Eind vorige eeuw kregen de katholieken een eigen ziekenhuis. Het werd gevestigd in deze
villa aan de Koepoortsweg en droeg de oude naam St. Jansgasthuis (Coll. W.F.H. Robat).
Pas in 1574 werd in Leiden de eerste medische faculteit gesticht. De Hoornse arts-historicus Theodorus
Velius (1572-1630) had in Leiden gestudeerd en was in Padua gepromoveerd tot ‘medicinae doctor’.
Na zijn studie vestigde hij zich in Hoorn als stadsgeneesheer. De ‘medicinae doctores’

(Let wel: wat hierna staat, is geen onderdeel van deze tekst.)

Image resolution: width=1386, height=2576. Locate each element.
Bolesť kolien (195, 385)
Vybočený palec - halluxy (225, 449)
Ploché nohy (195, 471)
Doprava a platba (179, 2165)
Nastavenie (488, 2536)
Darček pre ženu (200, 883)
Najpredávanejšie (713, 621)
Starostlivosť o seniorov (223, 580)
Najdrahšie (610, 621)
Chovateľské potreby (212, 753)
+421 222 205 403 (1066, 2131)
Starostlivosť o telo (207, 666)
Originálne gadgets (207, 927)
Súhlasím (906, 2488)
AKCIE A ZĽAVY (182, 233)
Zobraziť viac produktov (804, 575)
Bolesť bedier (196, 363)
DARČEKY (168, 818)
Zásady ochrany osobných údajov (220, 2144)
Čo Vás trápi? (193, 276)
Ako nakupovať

hielden er bijzonder ingewikkelde theorieën over de lichaamsvochten op na. Maar in de praktijk
schreven zij voornamelijk laxeermiddelen voor en aderlatingen, want het aftappen van bloed werd beschouwd
als een probaat middel tegen zo ongeveer alle kwalen. Het eenvoudige handwerk lieten de geleerde doctores
over aan de in de praktijk geschoolde chirurgijns die, naast hun werk als barbier, aderlatingen verrichtten
en eenvoudige medische ingrepen als het verbinden van wonden en het afzetten van armen en benen.
De kinderzaal van dit ziekenhuis (Coll. W.F.H. Robat).
Het bereiden van medicijnen was voorbehouden aan de apothekers, die hun kennis van heilzame kruiden
baseerden op in kloosters bewaarde recepten en handschriften van Arabische geleerden. Vaak behoorden
artikelen als koffie, thee, tabak en specerijen eveneens tot de handelswaar van een apotheker.
In Hoorn waren apothekers en chirurgijns verenigd in een gemeenschappelijk gilde, dat er nauwlettend
op toezag dat niemand zich onbevoegd op medisch terrein waagde. En dat was nodig ook, want al hadden
de chirurgijns het alleenrecht van knippen en scheren, er waren altijd wel beunhazen die probeerden
met mes en kwast iets bij te verdienen. Het gilde verzorgde ook de opleiding van de chirurgijns. Na
zijn opleiding, die meestal zo'n twee jaar duurde, werd de kandidaat geëxamineerd over zijn kennis
van de anatomie, de chirurgie, de theorie en de praktijk van het aderlaten. Bij de lessen in de anatomie
was het aanvankelijk op godsdienstige gronden streng verboden lijken te ontleden. Desondanks werd het
in de loop van de zestiende eeuw alom gebruikelijk, toen bleek dat een betere kennis van de anatomie
een fundamentele wijziging van de medische inzichten teweegbracht. Het Hoornse gilde had een snijkamer
in de Oude Oosterpoort, waar 's winters demonstraties werden gegeven voor de leden van het
chirurgijnsgilde en geïnteresseerde burgers. Voor deze anatomische lessen mochten alleen door
het stadsbestuur beschikbaar gestelde lijken van misdadigers worden gebruikt.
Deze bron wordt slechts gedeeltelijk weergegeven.